Not as in, I'm going to straight up attempt suicide (I say attempt because most likely I'd take a bunch of my blood pressure medication and not actually die because my parents would notice something strange and take me to the E.R. where they will "fix it" and I'll be forced to take the heat of "attempting suicide") I'm giving up in a less serious but still equally distressing fashion. No sleeping (as much as I can bear, at least) and No eating (eventually this one will catch up to me and I'll eat because I'm not thinking about it, or I'll like.. pass out in the hall and the first question they'll ask is "have you had anything to eat today?", or Someone will force feed me.. somehow). Funny how I still care what everyone thinks of me. I'm not gonna give up in the sense as in never making myself look good.. I'm too insecure as it is to give that up.. You might ask.. Why no sleeping? Well.. I don't know about that completely because I already fall asleep in class with the minimal sleep I get now, but I don't feel I'll be able to sleep easily for some reason. Why no eating? Well that one's easy to answer. My mother keeps insisting I'm pregnant "big butt, big boobs, round belly"... yeah NOT the best thing to say to someone as insecure as I am.. If anyone I know reads this, they might not think me insecure.. but trust me.. I AM! just no one knows.. Seriously, If my own mom wants to believe that I'm pregnant, then I must be pretty big.. not like enormous, but too big for me... She doesn't help with her snide sarcasm (don't know which sometimes) all the time.. I just want to be beautiful.. Another note on people I know reading this.. You'll probably think it pretty pathetic to post this on the web.. as if I'm searching for attention.

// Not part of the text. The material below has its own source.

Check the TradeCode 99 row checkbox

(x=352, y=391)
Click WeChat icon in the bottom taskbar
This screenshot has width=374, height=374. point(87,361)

I'm not trust me, but I've got to get this out of my system somehow, and I don't think anyone will read it anyway.. yes, that means I'm talking to the blank internet.. but I don't care.. It's getting out of my system.. If anyone reads it, it's not like they can change what I've thought tonight, and what I've written.. Oh, and no, this isn't about my boyfriend (sorry fiance now..) he's the reason I don't think I'll be able to sleep because of key things he says to me.. He doesn't exactly know it, but it really hurts me.. He would actually really hate for me to do what I'm doing, but this isn't about him..  I leave off on this note... It might ruin me, but I'm determined to complete those two things. Nighty, Night.

Monday, January 2, 2012

Dear Will Draper,


I want you to know:

<3 I love you. I love you more than I love anything or anyone else in the world.
<3 When you hang up on me, it cuts me deep.
<3 I can’t take it when you’re mad at me.
<3 When you’re angry, for any reason, I just want to kiss you and make it all better, but I'm afraid I’ll get rejected.
<3 No matter how I picture my future, it wouldn't be my future if you weren't included in it.
<3 I would be utterly lost and confused if we weren't together.
<3 You're the best thing that’s ever happened to me.
<3 You're the one I love most, and the one I cry over the most.
<3 Sometimes when you get angry I feel like it was all my fault, like I just wasn't being a good enough girlfriend.
<3 Sometimes I think," Maybe if I try harder, and love him more, he won’t be so angry."
<3 There are nights I contemplate riding this crazy roller coaster we're on, but I would rather you be angry with me to the point of my crying, than be with anyone else.
<3 I might not always show it, but I really love you.



Sunday, January 1, 2012

New Year, New Me


New Year's Day is a day to decide who you want to be for the next 365 days. I have  compiled a list of what I hope to achieve this year:
  1. Work on Handwriting
  2. Sympathize/ Empathize more
  3. Focus more on school work
  4. Be the best girlfriend you can be
  5. Over 100% is the only thing accepted
  6. New York trip success
  7. Graduate High School
  8. Get organized
  9. Exercise every day
  10. Read all assignments
  11. Obey parents all the time
  12. Don't space out
  13. Research house plans
  14. Save money
  15. Get a job
  16. Be a better friend
  17. Spend more time with best friends
  18. Don't stress/things could always be worse
A lot of my items are some that a lot of people wish to achieve over the next year. I don't know if I'll be completely perfect in achieving my goals, but I can always try.